External bank funding rose by more than 500 percent before 2008,
pushing economic growth in the six countries - Albania, Bosnia,
Kosovo, Montenegro, Macedonia and Serbia - the IMF said in a
chapter of its European outlook.
In that period, 70 to 95 percent of banking assets in the
various countries were controlled by foreign banks, mostly based
in the European Union.
But eight years after the world financial crisis broke, foreign
banks still see limited prospects in the region, which has
prompted the local banks to curb funding from abroad and rely on
self-funding, the IMF report said.
Return on equity fell 10 to 35 percentage points during the
crisis and still has not recovered to pre-crisis levels. In
addition, a high percentage of non-performing loans (NPL) in
most of the countries continues to hurt profitability.

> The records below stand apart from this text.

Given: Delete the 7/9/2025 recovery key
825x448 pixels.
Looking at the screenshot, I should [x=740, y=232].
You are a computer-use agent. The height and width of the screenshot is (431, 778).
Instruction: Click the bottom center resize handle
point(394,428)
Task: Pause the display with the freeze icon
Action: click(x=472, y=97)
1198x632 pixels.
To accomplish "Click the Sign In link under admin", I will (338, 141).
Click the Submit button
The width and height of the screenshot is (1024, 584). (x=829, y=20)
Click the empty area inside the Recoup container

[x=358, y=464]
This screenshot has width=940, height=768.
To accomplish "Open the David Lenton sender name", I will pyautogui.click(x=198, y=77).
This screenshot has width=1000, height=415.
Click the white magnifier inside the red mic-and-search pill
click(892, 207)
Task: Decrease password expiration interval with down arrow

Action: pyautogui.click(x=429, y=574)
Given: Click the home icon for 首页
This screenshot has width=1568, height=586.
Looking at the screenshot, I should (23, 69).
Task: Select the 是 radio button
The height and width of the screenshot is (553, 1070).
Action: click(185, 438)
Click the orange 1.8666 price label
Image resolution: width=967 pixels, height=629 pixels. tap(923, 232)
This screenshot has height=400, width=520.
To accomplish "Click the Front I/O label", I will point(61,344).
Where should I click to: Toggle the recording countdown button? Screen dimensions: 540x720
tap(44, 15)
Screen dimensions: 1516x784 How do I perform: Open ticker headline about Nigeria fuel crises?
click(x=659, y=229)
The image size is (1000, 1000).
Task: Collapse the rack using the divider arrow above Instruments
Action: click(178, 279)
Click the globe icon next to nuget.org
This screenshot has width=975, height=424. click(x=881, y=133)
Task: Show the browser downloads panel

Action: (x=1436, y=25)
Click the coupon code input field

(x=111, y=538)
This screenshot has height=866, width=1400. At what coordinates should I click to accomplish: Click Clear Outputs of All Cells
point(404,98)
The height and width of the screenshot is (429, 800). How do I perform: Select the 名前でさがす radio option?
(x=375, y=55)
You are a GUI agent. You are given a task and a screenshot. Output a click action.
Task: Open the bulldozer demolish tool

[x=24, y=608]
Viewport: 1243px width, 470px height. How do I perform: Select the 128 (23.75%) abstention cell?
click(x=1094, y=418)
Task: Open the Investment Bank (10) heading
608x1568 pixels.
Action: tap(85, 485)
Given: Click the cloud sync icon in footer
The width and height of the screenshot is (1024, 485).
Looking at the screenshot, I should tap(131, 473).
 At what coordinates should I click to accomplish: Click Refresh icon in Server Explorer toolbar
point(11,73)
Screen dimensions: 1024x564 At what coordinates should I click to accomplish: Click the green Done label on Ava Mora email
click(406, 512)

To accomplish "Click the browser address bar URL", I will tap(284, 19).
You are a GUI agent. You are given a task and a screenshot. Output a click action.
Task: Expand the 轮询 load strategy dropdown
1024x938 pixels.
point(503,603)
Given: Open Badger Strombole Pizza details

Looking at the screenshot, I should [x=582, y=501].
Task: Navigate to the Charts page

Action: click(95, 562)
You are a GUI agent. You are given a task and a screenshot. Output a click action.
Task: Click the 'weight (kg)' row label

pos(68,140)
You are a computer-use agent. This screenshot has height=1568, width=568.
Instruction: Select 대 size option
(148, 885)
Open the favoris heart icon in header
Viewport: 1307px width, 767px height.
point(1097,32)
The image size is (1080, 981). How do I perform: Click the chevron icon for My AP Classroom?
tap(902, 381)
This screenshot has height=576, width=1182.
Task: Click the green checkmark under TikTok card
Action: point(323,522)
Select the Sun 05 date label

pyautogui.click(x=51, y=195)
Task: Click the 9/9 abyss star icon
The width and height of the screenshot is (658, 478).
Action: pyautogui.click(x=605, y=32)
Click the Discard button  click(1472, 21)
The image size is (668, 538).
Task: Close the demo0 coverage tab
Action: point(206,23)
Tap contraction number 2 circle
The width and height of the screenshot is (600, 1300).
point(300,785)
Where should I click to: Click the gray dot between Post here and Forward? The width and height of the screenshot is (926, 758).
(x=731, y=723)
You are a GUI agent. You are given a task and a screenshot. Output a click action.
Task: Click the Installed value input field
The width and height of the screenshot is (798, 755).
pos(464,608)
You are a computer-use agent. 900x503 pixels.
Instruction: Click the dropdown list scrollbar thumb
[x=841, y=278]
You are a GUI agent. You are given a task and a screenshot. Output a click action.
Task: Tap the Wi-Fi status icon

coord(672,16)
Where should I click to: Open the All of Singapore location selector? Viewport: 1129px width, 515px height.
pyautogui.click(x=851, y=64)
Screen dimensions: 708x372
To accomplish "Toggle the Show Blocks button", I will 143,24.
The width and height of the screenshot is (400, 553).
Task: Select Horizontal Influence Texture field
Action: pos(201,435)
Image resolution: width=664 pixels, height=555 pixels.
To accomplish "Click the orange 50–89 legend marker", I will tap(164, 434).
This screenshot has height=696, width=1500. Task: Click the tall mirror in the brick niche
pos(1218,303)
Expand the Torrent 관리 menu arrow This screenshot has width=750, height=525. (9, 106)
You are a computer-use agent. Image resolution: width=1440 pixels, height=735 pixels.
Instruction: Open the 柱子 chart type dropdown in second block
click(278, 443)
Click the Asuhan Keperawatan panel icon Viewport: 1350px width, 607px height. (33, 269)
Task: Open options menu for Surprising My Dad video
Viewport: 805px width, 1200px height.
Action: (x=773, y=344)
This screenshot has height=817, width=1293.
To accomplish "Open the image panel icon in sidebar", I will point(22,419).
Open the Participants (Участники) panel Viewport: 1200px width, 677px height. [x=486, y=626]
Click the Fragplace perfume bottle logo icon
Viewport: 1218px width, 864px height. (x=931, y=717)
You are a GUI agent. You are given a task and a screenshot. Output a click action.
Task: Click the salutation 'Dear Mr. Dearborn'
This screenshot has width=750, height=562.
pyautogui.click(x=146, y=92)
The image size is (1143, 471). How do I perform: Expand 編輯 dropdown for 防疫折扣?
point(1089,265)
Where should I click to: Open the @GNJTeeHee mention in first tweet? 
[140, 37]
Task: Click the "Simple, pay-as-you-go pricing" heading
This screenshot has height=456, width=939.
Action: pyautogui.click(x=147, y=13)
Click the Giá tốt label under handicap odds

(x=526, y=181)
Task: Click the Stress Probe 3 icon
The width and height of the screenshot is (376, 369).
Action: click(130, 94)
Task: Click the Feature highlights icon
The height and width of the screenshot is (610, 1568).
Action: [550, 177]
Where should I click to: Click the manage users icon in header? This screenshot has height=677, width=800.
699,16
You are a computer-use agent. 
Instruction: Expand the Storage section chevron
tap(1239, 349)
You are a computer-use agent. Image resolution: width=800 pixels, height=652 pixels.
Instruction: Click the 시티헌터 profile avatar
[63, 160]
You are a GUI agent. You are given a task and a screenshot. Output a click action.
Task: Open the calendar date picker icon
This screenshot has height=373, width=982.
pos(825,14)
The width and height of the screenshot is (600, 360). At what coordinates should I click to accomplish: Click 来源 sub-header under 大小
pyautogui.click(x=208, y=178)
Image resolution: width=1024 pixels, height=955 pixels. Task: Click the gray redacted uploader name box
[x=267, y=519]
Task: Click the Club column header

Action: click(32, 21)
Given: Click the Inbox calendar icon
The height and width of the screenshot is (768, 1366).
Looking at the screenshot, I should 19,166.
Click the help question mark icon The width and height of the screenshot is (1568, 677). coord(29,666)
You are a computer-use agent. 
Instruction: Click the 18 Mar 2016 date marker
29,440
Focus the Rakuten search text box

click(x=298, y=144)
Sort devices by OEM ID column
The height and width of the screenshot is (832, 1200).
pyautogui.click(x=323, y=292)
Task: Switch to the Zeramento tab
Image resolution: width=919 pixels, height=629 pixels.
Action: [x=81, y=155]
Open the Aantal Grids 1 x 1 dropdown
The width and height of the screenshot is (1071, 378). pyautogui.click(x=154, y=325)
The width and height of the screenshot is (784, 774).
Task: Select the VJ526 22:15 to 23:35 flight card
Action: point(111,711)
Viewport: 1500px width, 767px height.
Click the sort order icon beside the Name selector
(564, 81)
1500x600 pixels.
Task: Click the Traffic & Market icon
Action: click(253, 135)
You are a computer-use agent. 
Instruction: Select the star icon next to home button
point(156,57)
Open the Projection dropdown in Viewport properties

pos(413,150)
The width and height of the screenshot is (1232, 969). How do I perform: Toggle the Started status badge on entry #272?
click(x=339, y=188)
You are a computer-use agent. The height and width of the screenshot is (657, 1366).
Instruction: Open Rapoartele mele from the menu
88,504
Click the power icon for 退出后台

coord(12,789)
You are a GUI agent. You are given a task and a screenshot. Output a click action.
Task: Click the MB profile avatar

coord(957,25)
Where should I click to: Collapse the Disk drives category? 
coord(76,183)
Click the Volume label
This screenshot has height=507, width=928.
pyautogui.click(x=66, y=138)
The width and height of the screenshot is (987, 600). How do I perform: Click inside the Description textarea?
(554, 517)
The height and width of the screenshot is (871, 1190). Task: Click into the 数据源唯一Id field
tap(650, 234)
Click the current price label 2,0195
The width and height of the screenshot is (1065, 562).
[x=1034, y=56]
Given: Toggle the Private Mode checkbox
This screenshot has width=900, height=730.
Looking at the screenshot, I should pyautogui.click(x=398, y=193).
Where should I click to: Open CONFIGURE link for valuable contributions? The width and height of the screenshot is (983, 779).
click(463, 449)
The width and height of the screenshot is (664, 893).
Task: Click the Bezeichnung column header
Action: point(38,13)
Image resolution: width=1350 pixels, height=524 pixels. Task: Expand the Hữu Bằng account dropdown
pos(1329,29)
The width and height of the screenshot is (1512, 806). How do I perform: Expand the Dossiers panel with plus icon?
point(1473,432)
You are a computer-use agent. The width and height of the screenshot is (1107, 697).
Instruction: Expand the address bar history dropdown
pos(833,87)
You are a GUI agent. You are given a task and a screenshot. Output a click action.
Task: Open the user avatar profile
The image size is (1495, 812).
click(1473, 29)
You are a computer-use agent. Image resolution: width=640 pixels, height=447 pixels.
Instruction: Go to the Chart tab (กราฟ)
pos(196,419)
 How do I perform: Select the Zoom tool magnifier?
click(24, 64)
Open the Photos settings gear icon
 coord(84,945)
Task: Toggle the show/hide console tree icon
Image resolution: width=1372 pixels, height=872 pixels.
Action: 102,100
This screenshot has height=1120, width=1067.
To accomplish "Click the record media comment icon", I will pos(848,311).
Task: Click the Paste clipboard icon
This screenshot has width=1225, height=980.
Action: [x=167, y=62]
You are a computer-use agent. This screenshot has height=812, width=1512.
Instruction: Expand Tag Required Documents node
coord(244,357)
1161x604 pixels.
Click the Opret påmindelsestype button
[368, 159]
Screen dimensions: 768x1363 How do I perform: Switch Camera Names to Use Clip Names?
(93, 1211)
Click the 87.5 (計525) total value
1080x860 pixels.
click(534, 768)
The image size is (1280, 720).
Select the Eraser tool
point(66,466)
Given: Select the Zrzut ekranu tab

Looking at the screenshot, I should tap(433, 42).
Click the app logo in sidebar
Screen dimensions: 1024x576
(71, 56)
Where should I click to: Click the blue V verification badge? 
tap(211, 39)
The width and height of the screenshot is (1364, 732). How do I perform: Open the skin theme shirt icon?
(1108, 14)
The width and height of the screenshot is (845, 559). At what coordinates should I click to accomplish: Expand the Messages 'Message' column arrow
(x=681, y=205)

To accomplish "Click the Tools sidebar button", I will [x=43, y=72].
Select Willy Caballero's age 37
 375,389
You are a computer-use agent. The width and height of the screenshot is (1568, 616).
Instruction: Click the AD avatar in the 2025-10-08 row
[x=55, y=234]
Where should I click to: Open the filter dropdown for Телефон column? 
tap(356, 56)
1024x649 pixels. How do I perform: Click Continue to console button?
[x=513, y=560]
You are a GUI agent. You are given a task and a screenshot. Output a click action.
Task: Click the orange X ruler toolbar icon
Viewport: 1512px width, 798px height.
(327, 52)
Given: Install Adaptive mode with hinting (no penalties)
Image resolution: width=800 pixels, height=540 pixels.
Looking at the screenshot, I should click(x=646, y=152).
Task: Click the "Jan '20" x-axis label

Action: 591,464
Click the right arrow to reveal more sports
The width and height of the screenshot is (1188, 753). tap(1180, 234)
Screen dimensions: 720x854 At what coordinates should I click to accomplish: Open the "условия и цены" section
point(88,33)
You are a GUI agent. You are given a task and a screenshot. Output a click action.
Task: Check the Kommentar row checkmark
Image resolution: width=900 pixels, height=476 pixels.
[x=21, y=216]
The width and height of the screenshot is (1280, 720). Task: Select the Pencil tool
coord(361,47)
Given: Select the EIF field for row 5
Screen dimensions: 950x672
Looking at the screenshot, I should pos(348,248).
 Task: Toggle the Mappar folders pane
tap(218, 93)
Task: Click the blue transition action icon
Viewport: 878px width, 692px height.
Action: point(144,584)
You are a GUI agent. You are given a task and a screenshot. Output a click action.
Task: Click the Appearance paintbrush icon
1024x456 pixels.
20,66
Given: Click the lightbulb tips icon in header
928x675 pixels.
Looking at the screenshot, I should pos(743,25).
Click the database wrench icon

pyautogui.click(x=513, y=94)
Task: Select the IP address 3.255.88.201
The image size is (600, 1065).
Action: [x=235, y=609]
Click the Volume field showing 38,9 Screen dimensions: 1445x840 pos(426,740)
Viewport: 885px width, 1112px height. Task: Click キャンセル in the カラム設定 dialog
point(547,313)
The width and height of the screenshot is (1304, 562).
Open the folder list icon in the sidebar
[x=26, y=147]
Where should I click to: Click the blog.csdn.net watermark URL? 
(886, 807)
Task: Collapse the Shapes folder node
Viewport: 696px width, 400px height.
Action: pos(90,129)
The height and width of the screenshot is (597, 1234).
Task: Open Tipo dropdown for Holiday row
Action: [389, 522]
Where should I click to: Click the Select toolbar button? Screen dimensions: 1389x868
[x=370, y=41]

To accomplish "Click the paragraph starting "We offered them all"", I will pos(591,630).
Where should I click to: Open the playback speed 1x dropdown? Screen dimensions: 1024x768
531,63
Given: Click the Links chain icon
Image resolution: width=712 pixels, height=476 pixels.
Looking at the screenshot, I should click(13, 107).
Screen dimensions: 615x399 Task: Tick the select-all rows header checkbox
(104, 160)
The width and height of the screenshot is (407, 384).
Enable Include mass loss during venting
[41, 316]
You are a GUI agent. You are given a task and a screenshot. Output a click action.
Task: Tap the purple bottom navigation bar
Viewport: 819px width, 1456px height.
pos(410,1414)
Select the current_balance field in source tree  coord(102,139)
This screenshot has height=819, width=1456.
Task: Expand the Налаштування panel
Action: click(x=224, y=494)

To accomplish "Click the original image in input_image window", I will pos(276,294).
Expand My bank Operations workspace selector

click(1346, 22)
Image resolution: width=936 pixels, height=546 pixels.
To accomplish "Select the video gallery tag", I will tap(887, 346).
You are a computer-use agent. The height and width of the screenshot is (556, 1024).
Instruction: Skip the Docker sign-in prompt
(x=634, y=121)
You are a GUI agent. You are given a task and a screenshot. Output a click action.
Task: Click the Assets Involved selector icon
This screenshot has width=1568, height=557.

To tackle weak credit growth and boost economic prospects for
the region, states need to secure a legal framework for dealing
with non-performing loans, accelerate judicial reforms and
improve bankruptcy and insolvency laws.
"Weak judiciaries make banks weary of lending for fear that
debts will not be recovered," the IMF said in its report.
They also need to sort out property rights, since uncertainty
means a range of asserts cannot be easily collateralized.
In addition those constraints, most of countries have too many
banks. For example, Serbia, the biggest of the six, has 30
separate banking chains.
To expand the funding base and help banks grow, the countries
could develop local capital markets where banks could issue
corporate bonds, the report said.
Setting up private-sector pension funds and insurance companies
would help create demand for bank bonds and could more generally
spur domestic saving, the IMF said in the report.
Despite healthy economic growth rates - exceeding 3 percent at
the moment - the region is lagging behind its European peers.
Incomes in the region are 30 percent of those in the euro area.